A young Saroo, growing up in Tasmania

Saroo was despondent, but soon a woman appeared and asked him "in a very English voice" if she could help him. He pulled an A4 photo of himself as a child out as his bag and explained to her this was him as a child. "These people don't live here anymore," she replied. Suddenly, another man appeared and Saroo repeated his question. "He told me to stay there for a second and he came back about five minutes later and said, 'Come now, with me. I'm going to take you to your mother.'" Around the corner he introduced Saroo to a woman, instantly he knew. "She stepped forward, I stepped forward; we both just had our eyes glued towards each other—it was such a pivotal moment where time itself stood still. Collectively, being neutrons and protons and electrons, our minds came together like a nuclear fission," he says.
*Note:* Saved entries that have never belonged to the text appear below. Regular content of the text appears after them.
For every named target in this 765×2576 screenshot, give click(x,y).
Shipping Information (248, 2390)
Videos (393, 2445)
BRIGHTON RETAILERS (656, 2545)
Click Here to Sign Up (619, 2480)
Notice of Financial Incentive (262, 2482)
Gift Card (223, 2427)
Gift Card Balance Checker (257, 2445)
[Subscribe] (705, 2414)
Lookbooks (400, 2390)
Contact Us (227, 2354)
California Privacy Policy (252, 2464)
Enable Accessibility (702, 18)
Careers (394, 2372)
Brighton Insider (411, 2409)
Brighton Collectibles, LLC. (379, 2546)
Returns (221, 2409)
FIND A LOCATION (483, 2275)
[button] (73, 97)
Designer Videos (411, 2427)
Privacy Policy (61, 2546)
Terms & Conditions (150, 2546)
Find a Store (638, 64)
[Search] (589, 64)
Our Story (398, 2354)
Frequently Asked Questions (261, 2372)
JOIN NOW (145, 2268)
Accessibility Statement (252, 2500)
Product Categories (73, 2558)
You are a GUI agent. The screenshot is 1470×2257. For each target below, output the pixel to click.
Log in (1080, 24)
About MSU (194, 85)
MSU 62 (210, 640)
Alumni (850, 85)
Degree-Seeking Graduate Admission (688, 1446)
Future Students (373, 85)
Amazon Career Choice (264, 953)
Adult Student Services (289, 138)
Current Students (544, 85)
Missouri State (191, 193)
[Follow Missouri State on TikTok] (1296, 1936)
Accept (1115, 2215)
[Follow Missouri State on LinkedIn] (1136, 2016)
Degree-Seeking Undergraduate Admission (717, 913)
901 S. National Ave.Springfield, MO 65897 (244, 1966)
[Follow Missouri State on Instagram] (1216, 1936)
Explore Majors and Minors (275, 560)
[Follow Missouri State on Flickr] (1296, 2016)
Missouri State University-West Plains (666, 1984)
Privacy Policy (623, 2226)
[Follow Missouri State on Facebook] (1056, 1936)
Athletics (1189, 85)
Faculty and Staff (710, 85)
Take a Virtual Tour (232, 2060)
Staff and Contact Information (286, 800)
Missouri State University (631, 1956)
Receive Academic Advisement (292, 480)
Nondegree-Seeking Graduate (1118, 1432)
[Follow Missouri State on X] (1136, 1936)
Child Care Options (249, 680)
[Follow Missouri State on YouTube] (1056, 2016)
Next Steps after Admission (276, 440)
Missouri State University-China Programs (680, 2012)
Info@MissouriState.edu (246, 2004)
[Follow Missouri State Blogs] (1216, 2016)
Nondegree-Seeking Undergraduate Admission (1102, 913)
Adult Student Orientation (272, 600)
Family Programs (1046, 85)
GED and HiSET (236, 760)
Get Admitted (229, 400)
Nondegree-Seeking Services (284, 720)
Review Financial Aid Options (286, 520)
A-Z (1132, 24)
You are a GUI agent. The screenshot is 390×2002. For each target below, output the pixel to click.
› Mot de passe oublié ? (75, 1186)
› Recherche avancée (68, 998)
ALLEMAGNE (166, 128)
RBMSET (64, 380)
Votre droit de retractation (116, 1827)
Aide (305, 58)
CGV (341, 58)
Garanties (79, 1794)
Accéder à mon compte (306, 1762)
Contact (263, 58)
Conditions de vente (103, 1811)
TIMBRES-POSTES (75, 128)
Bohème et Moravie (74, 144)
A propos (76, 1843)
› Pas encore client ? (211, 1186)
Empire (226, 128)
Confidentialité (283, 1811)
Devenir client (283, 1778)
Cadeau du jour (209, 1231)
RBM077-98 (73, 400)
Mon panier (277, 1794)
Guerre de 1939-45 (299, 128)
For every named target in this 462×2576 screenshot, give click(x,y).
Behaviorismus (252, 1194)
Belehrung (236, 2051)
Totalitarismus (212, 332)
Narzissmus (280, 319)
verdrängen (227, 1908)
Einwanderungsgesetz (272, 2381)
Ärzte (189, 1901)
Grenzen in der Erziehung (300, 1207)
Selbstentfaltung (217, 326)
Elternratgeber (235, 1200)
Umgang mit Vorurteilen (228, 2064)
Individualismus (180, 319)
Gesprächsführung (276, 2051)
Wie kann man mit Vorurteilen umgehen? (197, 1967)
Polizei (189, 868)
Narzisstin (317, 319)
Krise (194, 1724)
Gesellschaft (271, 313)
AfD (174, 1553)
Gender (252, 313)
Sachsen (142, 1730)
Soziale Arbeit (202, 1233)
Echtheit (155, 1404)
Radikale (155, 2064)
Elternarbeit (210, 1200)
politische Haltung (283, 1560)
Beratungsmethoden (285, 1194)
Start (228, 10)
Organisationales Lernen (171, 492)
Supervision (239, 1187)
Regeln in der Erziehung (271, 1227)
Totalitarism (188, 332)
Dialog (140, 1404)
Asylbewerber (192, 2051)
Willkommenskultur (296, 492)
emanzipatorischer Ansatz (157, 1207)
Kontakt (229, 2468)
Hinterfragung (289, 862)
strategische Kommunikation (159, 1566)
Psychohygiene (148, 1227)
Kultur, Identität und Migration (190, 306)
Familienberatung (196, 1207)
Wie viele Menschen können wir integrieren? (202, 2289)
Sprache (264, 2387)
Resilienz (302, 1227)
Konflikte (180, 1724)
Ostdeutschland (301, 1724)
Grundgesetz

Today, Saroo visits his birth mother as often as he can—he still doesn't speak Hindi, and she doesn't speak English, but they have a translator who just lives around the corner. In the midst of all the Oscar buzz around LION, she is set to travel over the US for the awards ceremony. It's another surreal turn, but that just seems to wash over Saroo. He's more interested in talking about his work with ISSA, the Indian Society of Sponsorship and Adoption. When I press him, he admits he might want to write a prequel to LION, about his life growing up in Tasmania after being adopted by an Indian orphanage by the Brierleys. "Hopefully that would get turned into a movie too," he laughs. "I think there should be more true stories out there."